Right, this is the thing I am posting for my
hc_bingo's "accidentally mating for life" square because I still HATE all iterations of that trope and this is literally the closest thing I'm ever going to get to it.
This is a fic snippet from when
sholio and I accidentally started writing a White Collar AU in which all the characters were Fae. Well, she wrote setup and world building and excellent stuff like that, and then I skipped way ahead because I wanted to write gratuitous hurt/comfort. So when you read this and go "but there's no context, what happened previously?" the answer is that I don't know because never got around making actual plot. Hopefully the h/c will suffice for now.
Relevant background: Neal is Cait Sidhe - a cat fae - and Peter is half Cu Sidhe and half Tuatha De Dannon, so half dog fae and with teleporting powers. Peter is a knight in June's court, and Neal is… Neal. Then plot stuff happened. Neal got shot. The usual.
1000 words, gen.
~
Dragging a limp and unresisting Neal along with him, Peter sketched a circle in the air and teleported them both as far away from Adler's knowe as he possibly could, stretching the power of his Tuatha De Dannon heritage to its very limit. He pulled up every bit of magic he could summon, the smell of leather and freshly turned earth rising around them.
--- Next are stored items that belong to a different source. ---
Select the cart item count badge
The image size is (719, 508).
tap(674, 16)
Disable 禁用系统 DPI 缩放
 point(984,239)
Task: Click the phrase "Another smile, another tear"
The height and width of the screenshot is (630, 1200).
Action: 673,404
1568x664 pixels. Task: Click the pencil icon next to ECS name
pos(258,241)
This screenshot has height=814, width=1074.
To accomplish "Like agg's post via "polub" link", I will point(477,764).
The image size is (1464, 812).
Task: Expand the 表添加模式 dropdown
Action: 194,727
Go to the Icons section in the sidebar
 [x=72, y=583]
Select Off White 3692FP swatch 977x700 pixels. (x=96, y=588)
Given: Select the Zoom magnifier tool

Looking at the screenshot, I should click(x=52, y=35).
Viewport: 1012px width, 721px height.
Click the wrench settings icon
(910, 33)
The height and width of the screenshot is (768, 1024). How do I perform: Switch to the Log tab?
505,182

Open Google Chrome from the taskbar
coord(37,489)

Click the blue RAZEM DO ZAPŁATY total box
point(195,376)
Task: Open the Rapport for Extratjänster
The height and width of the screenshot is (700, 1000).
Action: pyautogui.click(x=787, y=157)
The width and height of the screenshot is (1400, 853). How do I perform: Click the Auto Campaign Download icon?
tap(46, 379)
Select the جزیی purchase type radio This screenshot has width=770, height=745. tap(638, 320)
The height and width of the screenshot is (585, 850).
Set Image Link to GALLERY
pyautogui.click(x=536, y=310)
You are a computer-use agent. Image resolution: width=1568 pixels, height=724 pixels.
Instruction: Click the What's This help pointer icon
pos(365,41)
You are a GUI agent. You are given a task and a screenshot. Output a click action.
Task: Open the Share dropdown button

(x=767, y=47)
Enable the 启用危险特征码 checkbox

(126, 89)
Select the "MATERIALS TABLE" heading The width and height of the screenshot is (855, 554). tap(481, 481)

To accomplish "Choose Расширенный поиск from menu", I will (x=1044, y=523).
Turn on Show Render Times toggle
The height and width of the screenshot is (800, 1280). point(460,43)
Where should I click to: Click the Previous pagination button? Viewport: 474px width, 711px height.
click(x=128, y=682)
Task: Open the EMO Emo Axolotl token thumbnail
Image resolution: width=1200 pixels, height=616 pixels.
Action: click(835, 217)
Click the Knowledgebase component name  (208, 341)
He'd moved them much further than he'd ever managed before, he could tell instantly. Far more than was safe for him. Magic-burn ripped into him as the spell completed, and his knees buckled as he landed. His head felt like it was about to explode, and it was all he could do to turn enough to not get any vomit on him as he threw up.
He blacked out temporarily, but when he came to himself again he didn't think much time had passed. Pain was still a sick pounding throb in his head. What had awoken him was his Cu Sidhe senses, protesting at the too-near presence of cat.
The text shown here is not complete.